Belfast Confetti Symbols, Allegory and Motifs

Belfast Confetti Symbols, Allegory and Motifs

Point of Punctuation

References are made throughout the poems to punctuation marks: exclamation marks, hyphens, colons, question marks, etc. The punctuation is used metaphorically describe the action: bombs, automatic weapon fire, police interrogation, etc. The connection here is symbolizes the myriad things about violence and the way it is communicated, the way things fail to be communication, and the futility of language to describe its horror.

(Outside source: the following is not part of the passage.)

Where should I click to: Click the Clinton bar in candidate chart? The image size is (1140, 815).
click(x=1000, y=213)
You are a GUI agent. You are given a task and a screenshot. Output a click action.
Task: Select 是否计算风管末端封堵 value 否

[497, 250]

Where the Streets Have These Names

The title situates the placement of the narrative as Belfast, but references by the speaker narrows the focus down even more. Apparently, there is very small section of the city where were given names having to do with the Crimean War. The allusion to this conflict has the effect serves to make the violence taking place in Northern Ireland as part of “the Troubles” more than just a simple localized civil war defined by small-scale acts of terror. It is a major engagement between two nations.

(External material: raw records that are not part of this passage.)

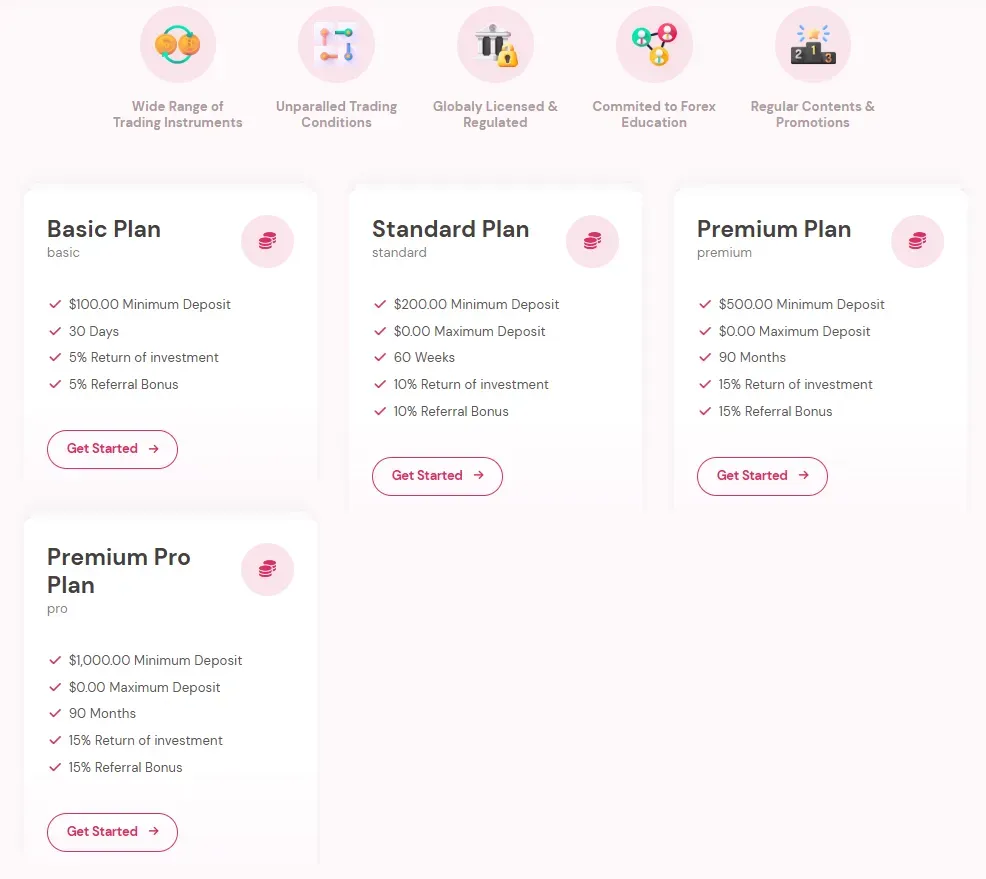Click the checkmark beside $500.00 Minimum Deposit
Viewport: 986px width, 879px height.
coord(705,304)
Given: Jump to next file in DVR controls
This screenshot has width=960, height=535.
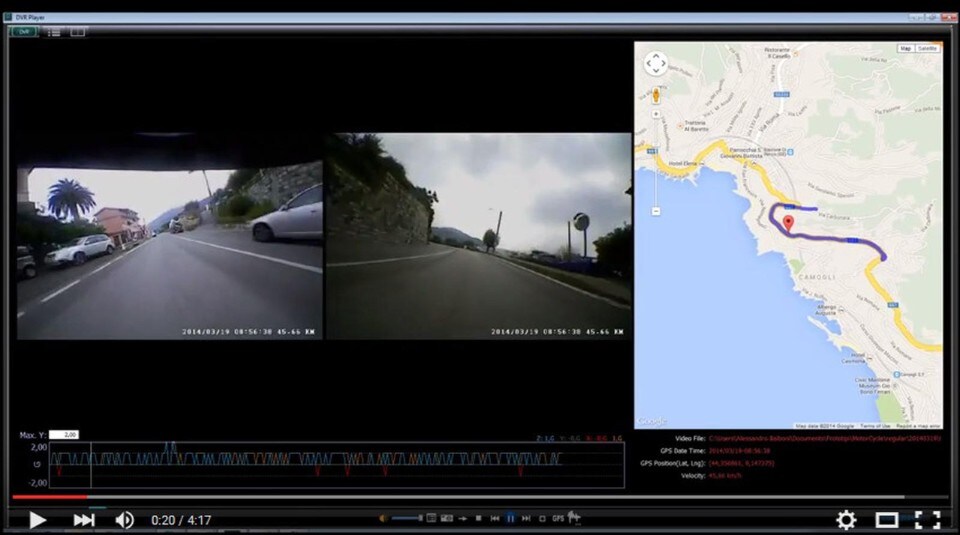Looking at the screenshot, I should click(526, 518).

You Realize This Means War

Immediately building on top of this connection to the Crimean War is a catalog of military equipment: an armored vehicle and the protective netting which covers it, high-quality plastic face shields, and walkie-talkies. These are instruments of war, not police protection. The precise formal naming further serves the purpose of making them symbols of warfare. The speaker is pushing the point that what is usually handled as a law enforcement task in other major cities of the world is in Belfast handled as a military issue.

Confetti

The symbolism begins in the title. “Belfast Confetti” was a slang term for the results of homemade bombs made for the purpose of inciting terror in the standoff between Irish republicans and those loyal to British rule. Confetti is almost never associated with violence or warfare and so the coining of this inappropriate term for the aftermath of a bomb symbolizes the way that endless episodes of terrorism become egregiously normalized.

Asterisks on a Map

The explosion of the bomb is described symbolically in two ways with two different elements. The first is physical symbolism as an asterisk—∗—looks sort of like an explosion in the milliseconds following detonation of a bomb as seen from above. The symbolism is then extended as the asterisk is placed on a map and it is very likely that there is more one such asterisk on a map of Belfast if each one pinpoints the location of such an explosion. The asterisk on the map symbolizes how today’s horrific breaking news becomes just another statistic tomorrow.